Cherries, parades, and air-dogs galore. We left Hannah and John for a few days to take part in the Traverse City National Cherry Festival.
We actually stayed in Empire, Michigan, and really enjoyed it all.
First of all, our camping spot was at a resort! It had a gated entrance with a remote control for us. The pads were stamped concrete and included a table, fire pit and two chairs. We even had a beautifully landscaped pond and small waterfall in our view. Very comfortable and not what we are used to.
From our resort, we were a five mile drive to Empire which is on Lake Michigan. We traveled there after parking and enjoyed dinner at Joe’s Friendly Tavern. It was a cool place and they even made their own root beer. We did buy a 6 pack to enjoy later. It is also the location of the famous Sleeping Bear Dunes National Lake Shore. More on that later.
We spent the next day in Traverse City attending the Cherry Festival. It is a pretty big town with a lot of restaurants and shops but it still has that small town feeling. The first thing we found was the Ultimate Air-Dog competition. We were captivated by how far these dogs would sail in the air after their toy. Even more fun was watching them on the ramp because they were so excited. We must have stayed there over two hours just watching them do their thing.

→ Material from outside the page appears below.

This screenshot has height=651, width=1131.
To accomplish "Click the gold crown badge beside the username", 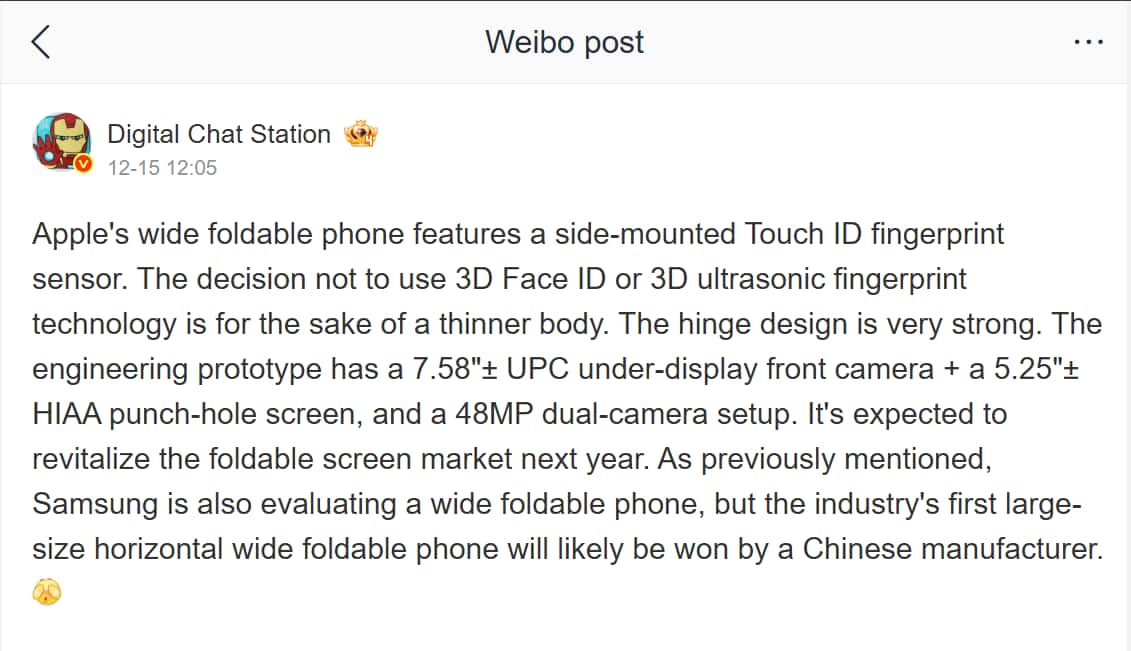I will (x=360, y=133).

We also watched the parade through town. Again, it had such a small town feel, but there were over 100 entries. Each elementary school in the community and neighboring communities had their own float. There were high school bands and even an all steel drum band that was amazing. We got quite a chuckle watching the women cloggers dance their way down main street.
We ended this day with a walk along the lake and a drink while listening to a local band. Dinner was at Mackinaw Brewery Company.
Our final day in this area was spent traveling the coast from Empire to Northport. We spent quite a bit of time at Sleeping Bear Dunes National Lake Shore. We watched a lot a people navigating up and down the dunes, it was unbelievable. The sign at the top warned people to not go down because there would be charged if they needed to be saved and it could take up to two hours to climb back up.
We saw a Life Saving Station in Glen Arbor which was one of the first of its kind. There are like fire stations that were used to save people whose ship or boat wrecked. This life saving station was in service from 1901 until world war 2.
Later the whole life saving service was absorbed by the Coast Guard. We also stopped at the Grand Traverse lighthouse and ended at the village of Northport.
Another full day.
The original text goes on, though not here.